Adversarial example (AE) is an attack method for machine learning, which is crafted by adding imperceptible perturbation to the data inducing misclassification. In the current paper, we investigated the upper bound of the probability of successful AEs based on the Gaussian Process (GP) classification, a probabilistic inference model. We proved a new upper bound of the probability of a successful AE attack that depends on AE's perturbation norm, the kernel function used in GP, and the distance of the closest pair with different labels in the training dataset. Surprisingly, the upper bound is determined regardless of the distribution of the sample dataset. We showed that our theoretical result was confirmed through the experiment using ImageNet.

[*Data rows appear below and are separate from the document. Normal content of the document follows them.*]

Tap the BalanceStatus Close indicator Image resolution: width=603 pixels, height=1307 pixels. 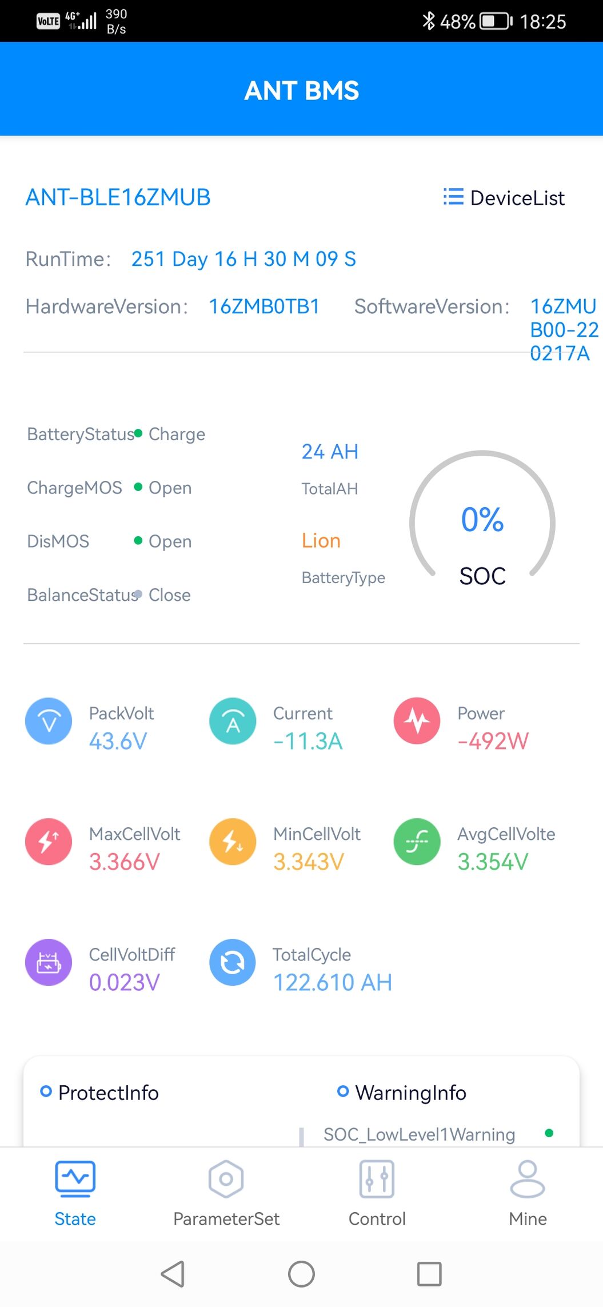pos(163,595)
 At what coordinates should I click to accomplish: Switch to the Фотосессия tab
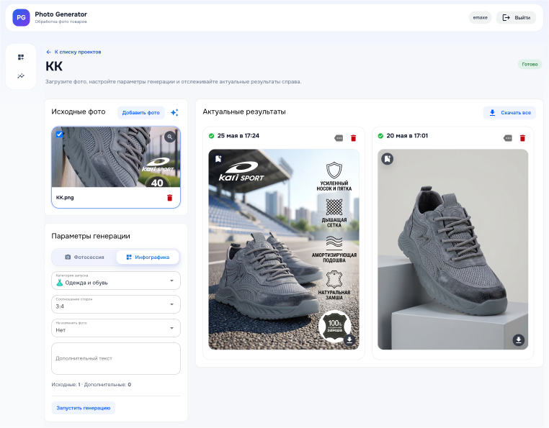[x=84, y=257]
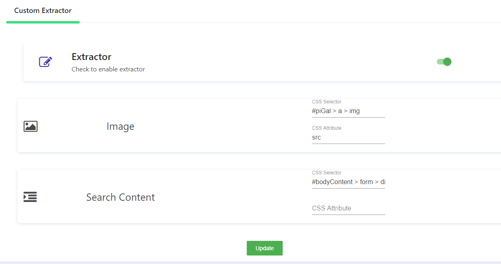Click the Extractor heading text

pyautogui.click(x=91, y=57)
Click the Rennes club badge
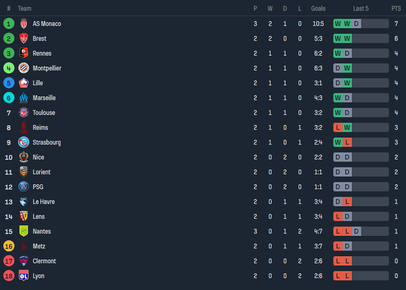 pos(23,53)
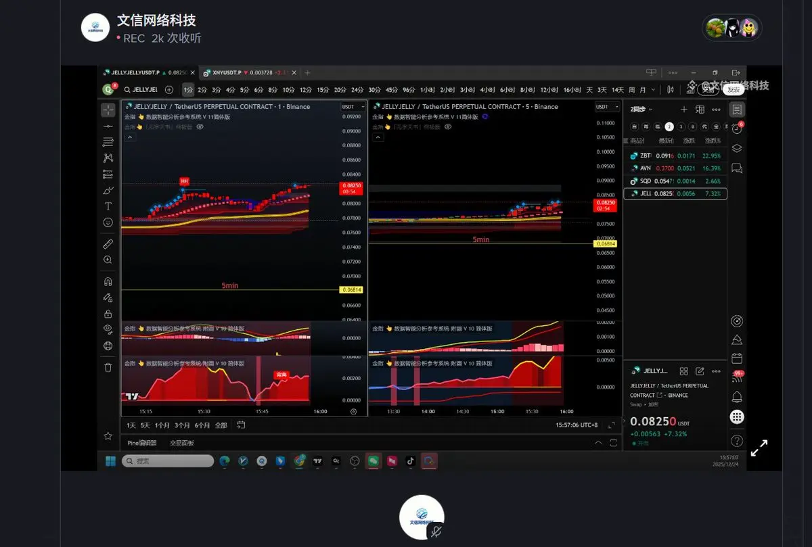Image resolution: width=812 pixels, height=547 pixels.
Task: Toggle hide-all-drawings eye in left toolbar
Action: [108, 329]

In addition, we showed that changing the parameters of the kernel function induces a change of the upper bound of the probability of successful AEs.

翻译：对抗样本（AE）是一种针对机器学习的攻击方法，其通过在数据上添加难以察觉的扰动来诱导错误分类。在本文中，我们基于高斯过程（GP）分类这一概率推断模型，研究了成功对抗样本概率的上界。我们证明了一个新的成功对抗样本攻击概率上界，该上界取决于对抗样本的扰动范数、GP中使用的核函数，以及训练数据集中具有不同标签的最近样本对之间的距离。令人惊讶的是，该上界的确立与样本数据集的分布无关。我们通过使用ImageNet的实验验证了我们的理论结果。此外，我们还证明了改变核函数的参数会导致成功对抗样本概率上界的变化。